Academic Credentials
  • Ph.D., Physics, University of Maryland, College Park, 2010
  • B.S., Physics, Clarkson University, 2001

Dr. Zimmerman is a physicist with a research background in magnetohydrodynamics and turbulence in rotating fluids. He brings extensive professional experience in robotics hardware development, hydrokinetic energy R&D, and software development. This includes experience in electromechanical and electronics design, sensors and signal processing, embedded systems and firmware, mechanical and electromagnetic simulation, real-time control, and robotics motion planning. He has experience in C, C++, and Python software development, robotics software frameworks and simulation tools including Robot Operating System (ROS) and Gazebo, and numerous engineering design and analysis tools including SOLIDWORKS and Abaqus.

Prior to joining Exponent, Dr. Zimmerman worked for several years in robotics software design and development, including ROS 2 application development with soft-real-time requirements and algorithm selection and implementation for robotic manipulator motion planning with obstacle avoidance, singularity avoidance, and other constraints.

Dr. Zimmerman has additionally acted as the primary investigator for federal R&D contract projects funded by the Office of Naval Research and Department of Energy. He led the detailed design and performance characterization of an autonomous amphibious vehicle platform with compliant-mechanism thrusters, contributing embedded systems and control design, robot firmware and software development, actuator and mechanism design, and nonlinear dynamic finite element analysis (FEA) simulation of compliant components. He also developed software for laboratory automation, experimental and simulation data postprocessing, and automated setup and metadata management for parametric FEA studies. 

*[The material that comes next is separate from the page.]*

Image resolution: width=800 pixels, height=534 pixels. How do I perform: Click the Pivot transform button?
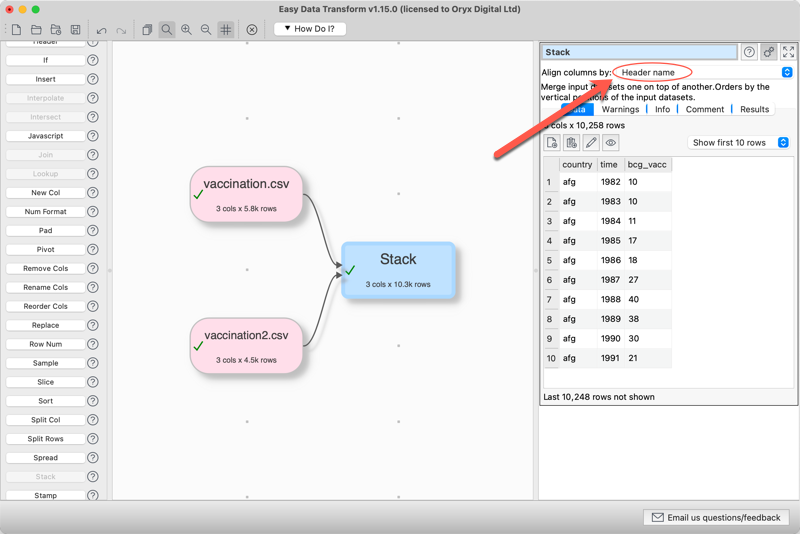(x=45, y=250)
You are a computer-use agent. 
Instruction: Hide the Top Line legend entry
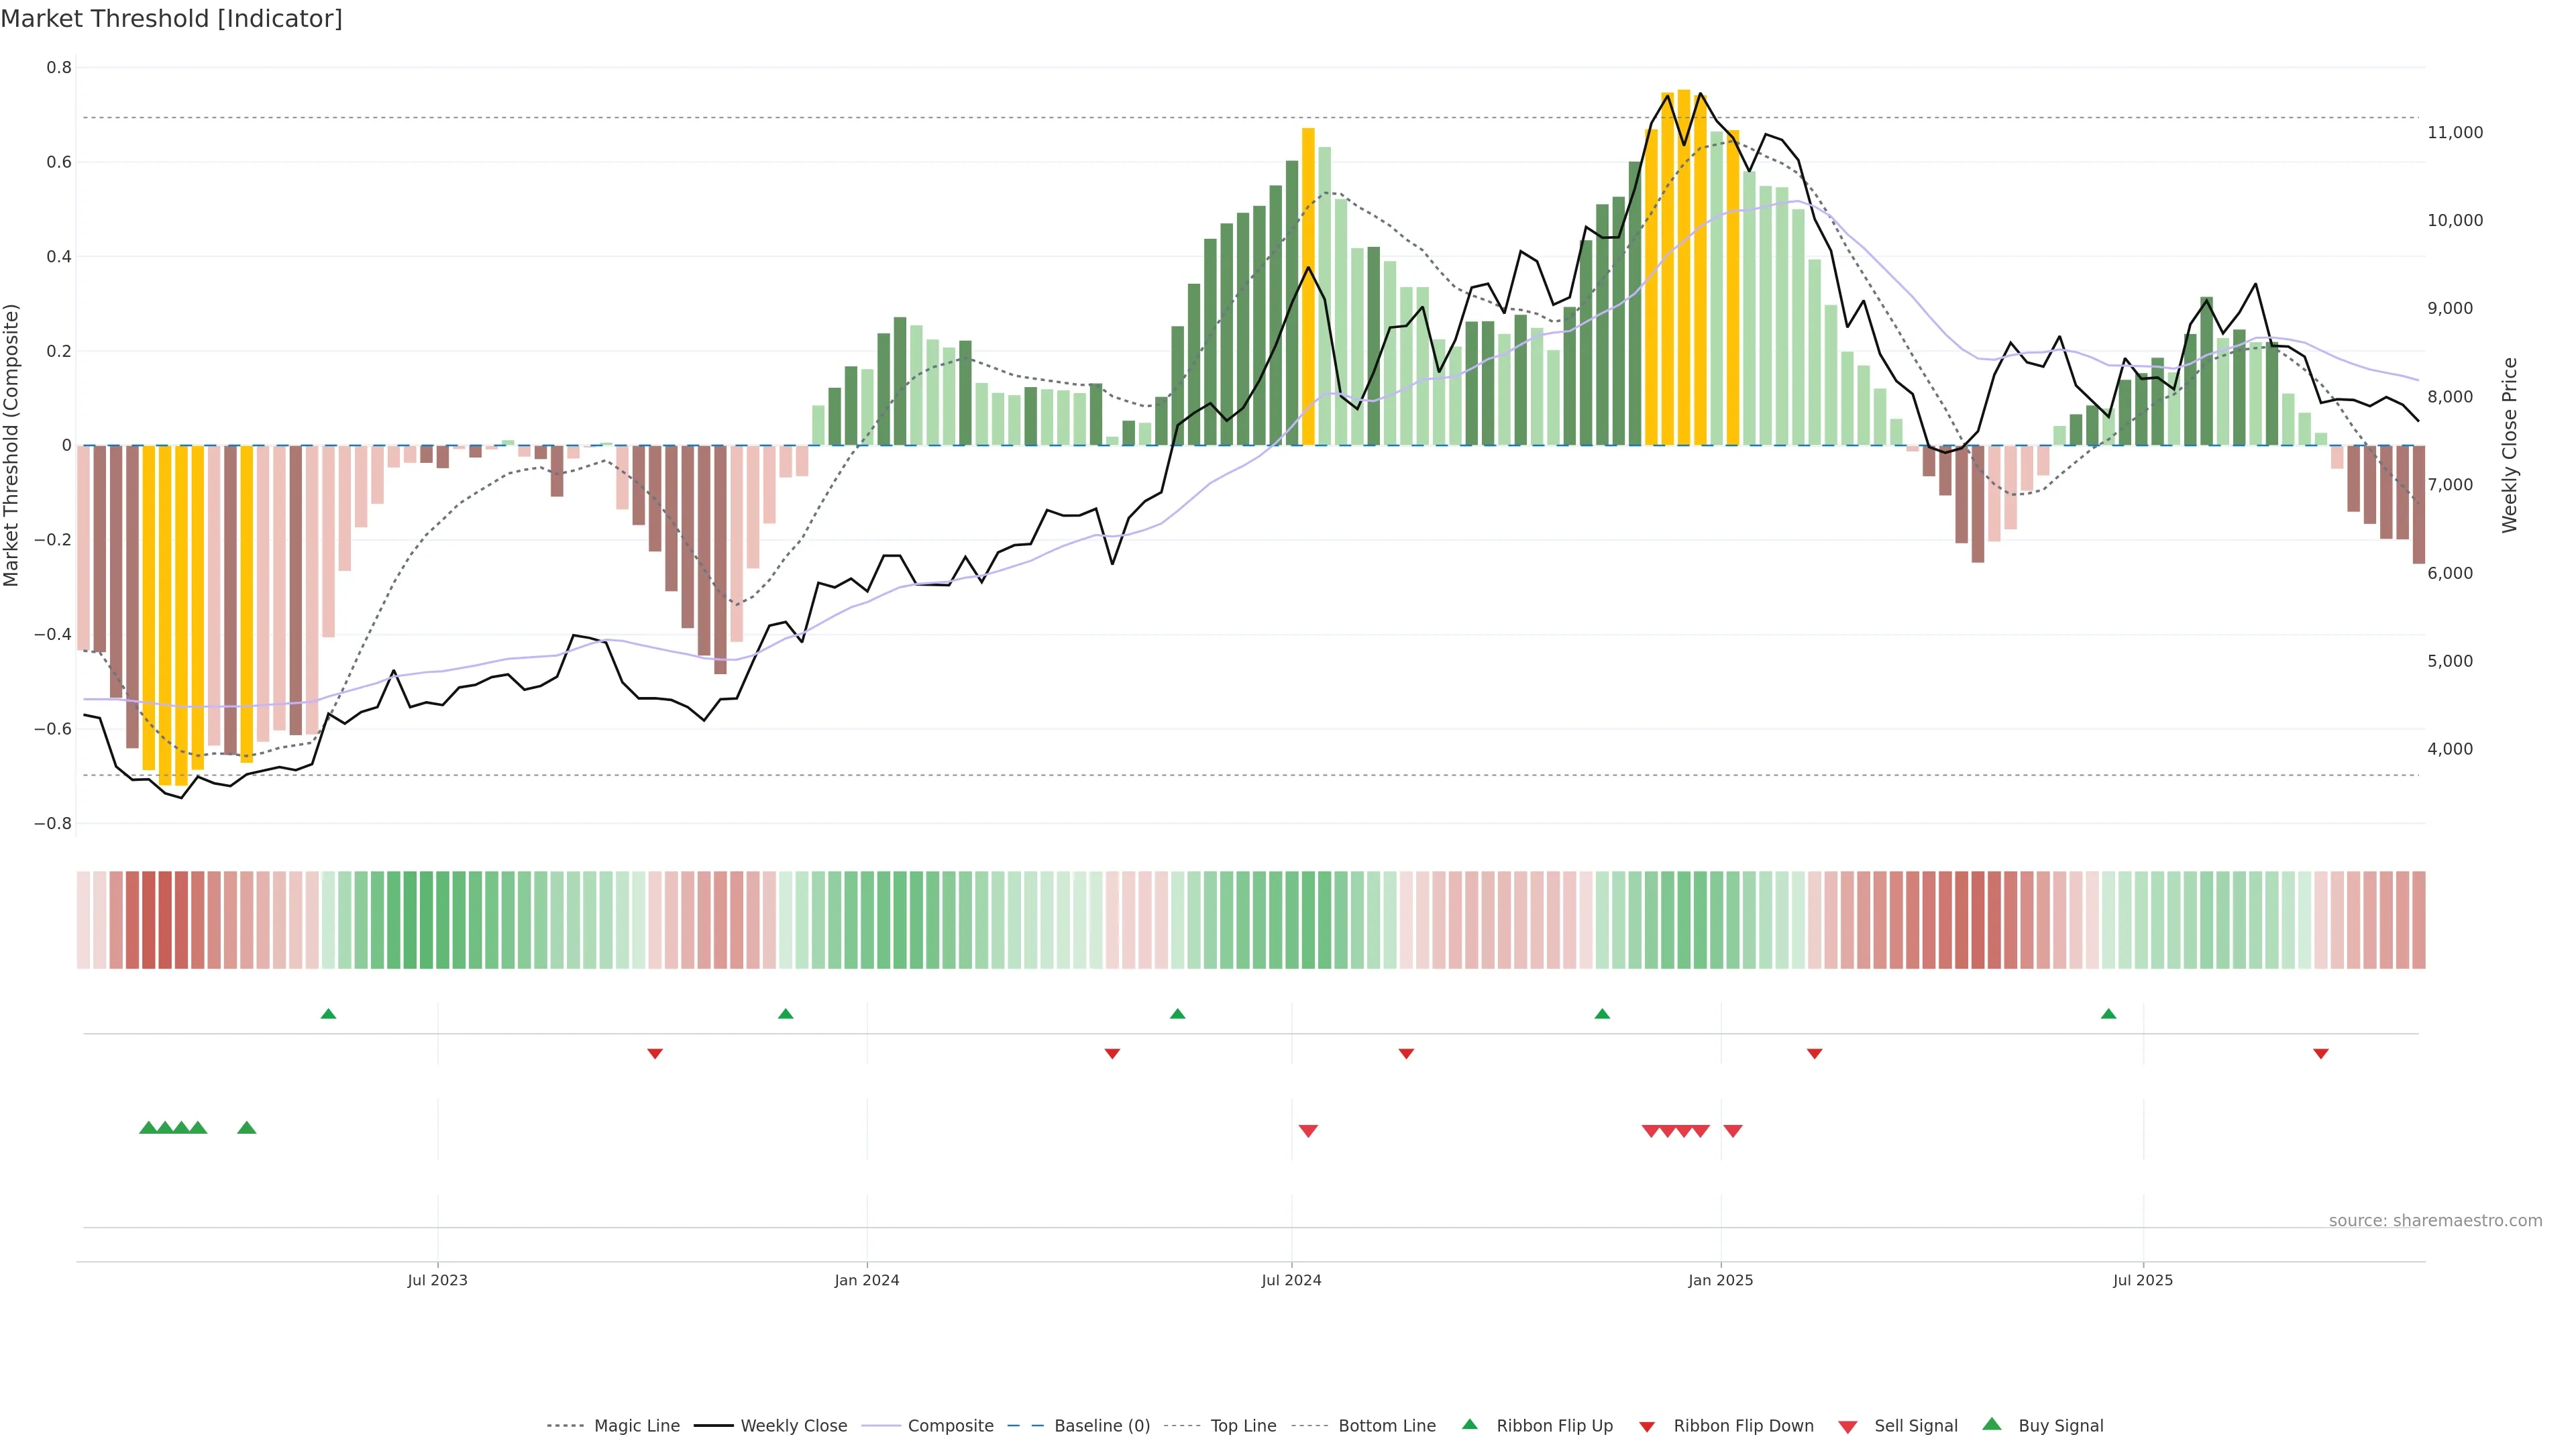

Dr. Zimmerman received his Ph.D. from University of Maryland, College Park. During his Ph.D., he helped to design, construct, and commission one of the largest liquid metal magnetohydrodynamic research facilities in the world, contributing to the electrical systems design, structural engineering, thermal management systems, and instrumentation design. He studied the behavior of rapidly rotating and magnetized shear flow, contributing significantly to the understanding of bi-stable coexistence of multiple dynamic states in highly turbulent flow.